Today’s graduation ceremony involving 800 graduands is a concrete proof that the modernisation of surveying education at all levels namely the Technician, Technologist and professional levels in this school has reached enviable heights.”

He continued: “To underscore the critical role of surveying in our nation’s infrastructural  development, government would continue to support the Federal School of Surveying, Oyo and re-position it for the production of technically sound manpower necessary to drive our physical development forward.”

“I am happy to announce that the negotiations for the re-introduction of the NYSC scheme for HND graduates of this school have reached a very high level and appropriate authorities will inform us of the positive developments on the issue in due course.

Also, to streamline the process of admission, beginning from this academic session, all admissions into the National Diploma Surveying programme of this school would be conducted through the Monotechnic/Polytechnics and Colleges of Education Examinations organised by the Joint Admissions and Matriculations Board, JAMB. These measures are meant to enhance the status of the school and impact positively on the training of surveyors.”

Prof. Akin Mabogunje also spoke glowingly about the modernisation of delivery surveying education in the school.
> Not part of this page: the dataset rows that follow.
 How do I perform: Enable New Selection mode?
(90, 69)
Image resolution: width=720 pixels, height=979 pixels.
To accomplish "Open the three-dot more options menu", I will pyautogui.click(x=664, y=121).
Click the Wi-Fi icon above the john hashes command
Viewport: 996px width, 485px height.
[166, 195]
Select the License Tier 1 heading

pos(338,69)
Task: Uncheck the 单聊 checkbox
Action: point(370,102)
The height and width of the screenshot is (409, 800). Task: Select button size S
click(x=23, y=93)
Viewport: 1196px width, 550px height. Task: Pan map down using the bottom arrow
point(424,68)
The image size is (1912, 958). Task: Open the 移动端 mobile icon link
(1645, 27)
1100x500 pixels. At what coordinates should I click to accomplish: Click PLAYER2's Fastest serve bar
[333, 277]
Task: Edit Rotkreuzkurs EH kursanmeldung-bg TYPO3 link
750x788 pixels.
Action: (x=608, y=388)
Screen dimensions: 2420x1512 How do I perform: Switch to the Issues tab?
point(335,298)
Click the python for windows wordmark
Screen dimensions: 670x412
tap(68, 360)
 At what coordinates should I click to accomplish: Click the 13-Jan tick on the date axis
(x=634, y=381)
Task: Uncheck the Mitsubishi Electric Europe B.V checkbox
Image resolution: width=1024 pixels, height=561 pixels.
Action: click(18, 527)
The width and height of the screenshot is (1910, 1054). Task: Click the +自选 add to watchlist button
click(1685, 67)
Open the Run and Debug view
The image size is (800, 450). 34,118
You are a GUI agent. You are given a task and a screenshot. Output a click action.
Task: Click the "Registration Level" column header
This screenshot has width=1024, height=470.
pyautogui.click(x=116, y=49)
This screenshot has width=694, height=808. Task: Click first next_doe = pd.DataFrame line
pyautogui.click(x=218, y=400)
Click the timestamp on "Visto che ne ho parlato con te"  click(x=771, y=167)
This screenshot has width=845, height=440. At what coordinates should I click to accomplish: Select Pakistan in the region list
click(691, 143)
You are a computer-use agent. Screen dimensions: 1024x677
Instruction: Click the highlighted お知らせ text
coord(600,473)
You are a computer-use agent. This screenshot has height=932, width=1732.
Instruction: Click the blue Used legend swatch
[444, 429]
In his centenary lecture titled: “Surveying and Geoinformatics in National Development: Reflections on 100 years of The Federal School of Surveying,” Mabogunje says of developments in the school: “In recent years, it has gone on to enhance its curriculum by promoting digital surveying or geoinformatics and offering a postgraduate diploma in Geographic Information Systems.

Clearly, over the last 100 years, the school has made quite remarkable strides in its development as a centre of excellence for the land surveying profession.”

He, however, expects that the school will re-define its objectives and goals beyond topographic mapping and ad-hoc cadastral surveys as it enters its second century of existence.

“It will see its role as one of engaging in a comprehensive cadastral survey to garner and provide more detailed spatial and geo-referenced information both of the physical and the human geography of the century,” adding that it will join in harnessing the enormous opportunities that could accrue from making such information available to the governments, the international community, the private sector and the generality of the Nigerian population,” says Mabogunje.